Copy the rows below verbatim, from the first line through the line containing "login-button: Login is", including both ends. Leave the pictures out of your copy.

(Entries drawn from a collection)
........

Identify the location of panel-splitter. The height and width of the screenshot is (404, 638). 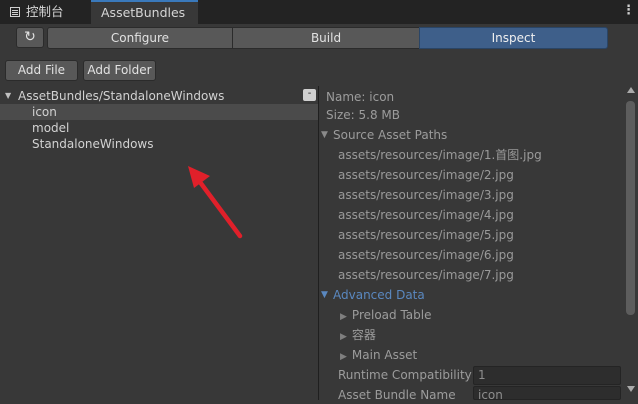
(318, 243).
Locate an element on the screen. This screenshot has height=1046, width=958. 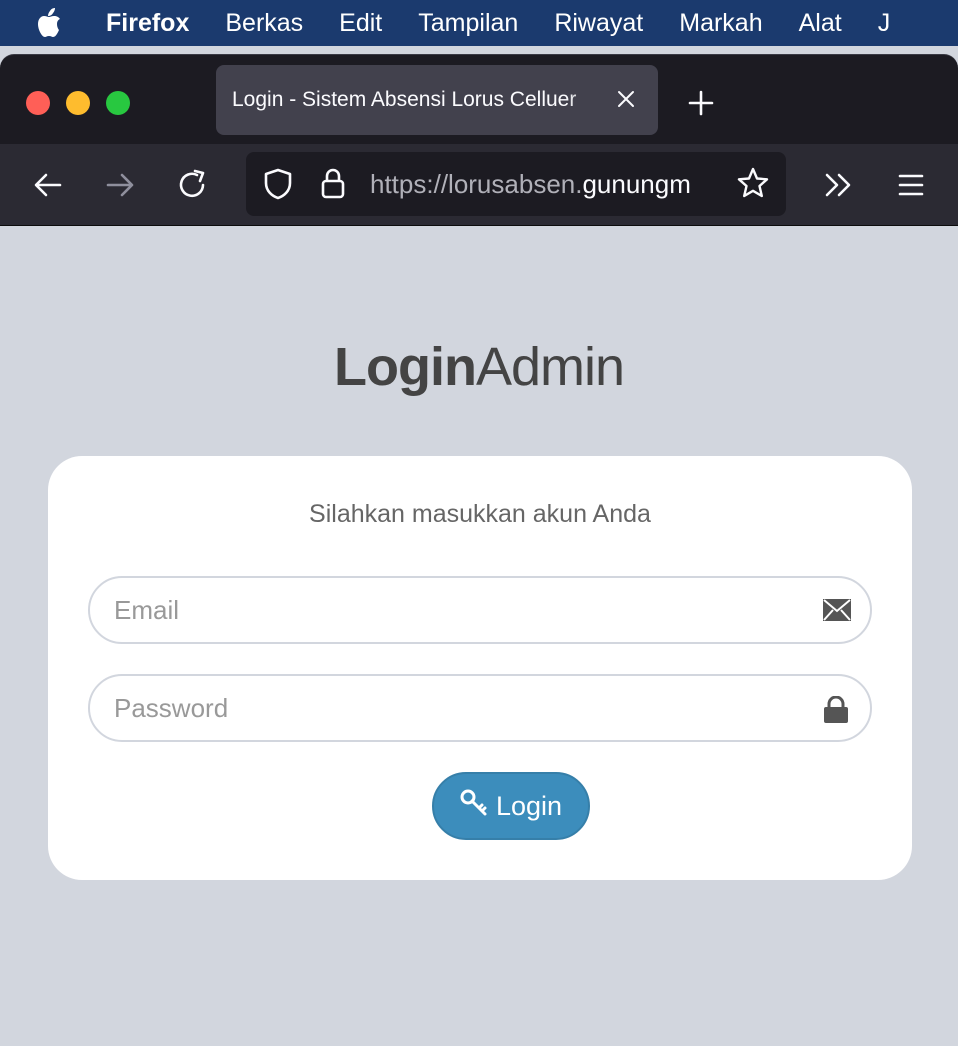
login-button: Login is located at coordinates (511, 806).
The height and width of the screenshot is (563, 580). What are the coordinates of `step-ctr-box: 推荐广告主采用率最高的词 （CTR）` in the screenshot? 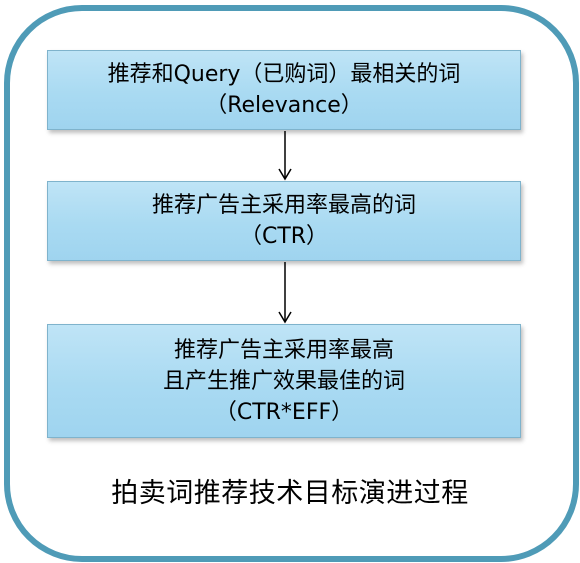 It's located at (284, 221).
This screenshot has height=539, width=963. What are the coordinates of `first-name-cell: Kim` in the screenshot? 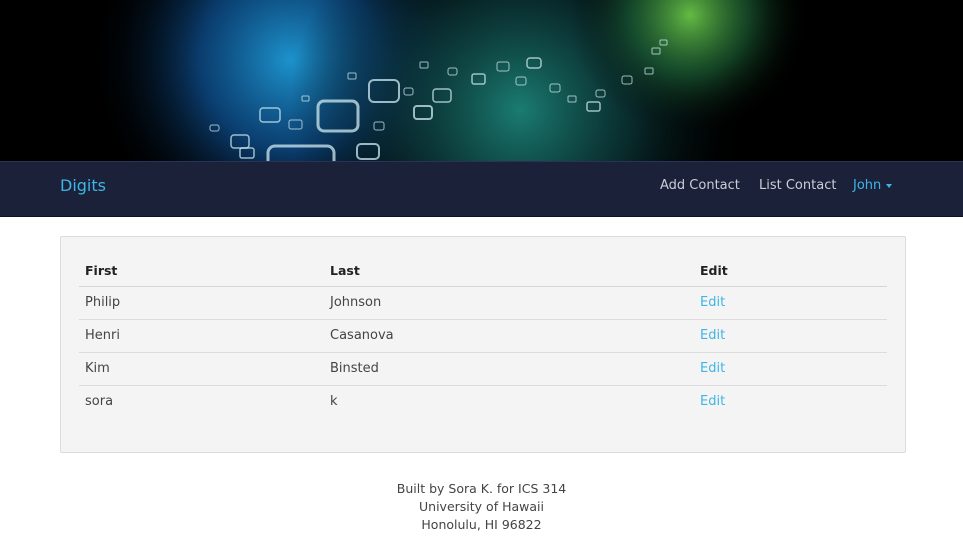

........

RESPONSE:
Identify the location of panel-splitter. The height and width of the screenshot is (404, 638). 
(318, 243).
Locate an element on the screen. This screenshot has height=1046, width=958. 
login-button: Login is located at coordinates (511, 806).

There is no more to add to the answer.